> _YOUR OBJECTIVE_
Below is a listing. Set down exactly the lines from the one containing "Click the Manaus" through the one containing "Task: Open the 태그 dropdown selector", both ends included, and leave out the rest.

> _RECORDS PROVIDED_
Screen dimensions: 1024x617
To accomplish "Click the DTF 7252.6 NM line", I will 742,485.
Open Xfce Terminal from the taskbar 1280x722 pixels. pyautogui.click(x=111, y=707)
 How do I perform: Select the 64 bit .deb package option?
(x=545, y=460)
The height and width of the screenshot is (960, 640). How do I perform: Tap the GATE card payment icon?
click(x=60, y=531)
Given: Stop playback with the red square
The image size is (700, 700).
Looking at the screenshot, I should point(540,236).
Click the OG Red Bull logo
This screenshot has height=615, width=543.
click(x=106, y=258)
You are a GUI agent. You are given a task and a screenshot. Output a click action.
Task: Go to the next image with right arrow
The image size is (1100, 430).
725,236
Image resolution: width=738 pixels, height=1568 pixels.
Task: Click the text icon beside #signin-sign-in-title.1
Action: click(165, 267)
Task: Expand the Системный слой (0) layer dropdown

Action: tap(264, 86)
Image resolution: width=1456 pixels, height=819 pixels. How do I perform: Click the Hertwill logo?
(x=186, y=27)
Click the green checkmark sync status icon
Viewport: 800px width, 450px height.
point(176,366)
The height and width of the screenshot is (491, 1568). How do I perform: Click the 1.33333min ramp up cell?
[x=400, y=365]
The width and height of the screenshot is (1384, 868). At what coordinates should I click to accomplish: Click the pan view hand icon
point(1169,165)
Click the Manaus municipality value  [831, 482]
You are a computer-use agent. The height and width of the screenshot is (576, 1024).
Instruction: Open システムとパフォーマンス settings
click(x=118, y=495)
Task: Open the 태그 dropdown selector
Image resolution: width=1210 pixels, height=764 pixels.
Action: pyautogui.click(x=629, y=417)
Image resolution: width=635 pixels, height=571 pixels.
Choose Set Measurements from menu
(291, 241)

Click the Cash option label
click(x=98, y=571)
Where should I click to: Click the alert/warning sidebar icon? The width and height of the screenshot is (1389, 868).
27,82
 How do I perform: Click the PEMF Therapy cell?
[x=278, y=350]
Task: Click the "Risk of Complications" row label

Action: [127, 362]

> _SOLUTION TO THE EXERCISE_
Click the Manaus municipality value  [831, 482]
You are a computer-use agent. The height and width of the screenshot is (576, 1024).
Instruction: Open システムとパフォーマンス settings
click(x=118, y=495)
Task: Open the 태그 dropdown selector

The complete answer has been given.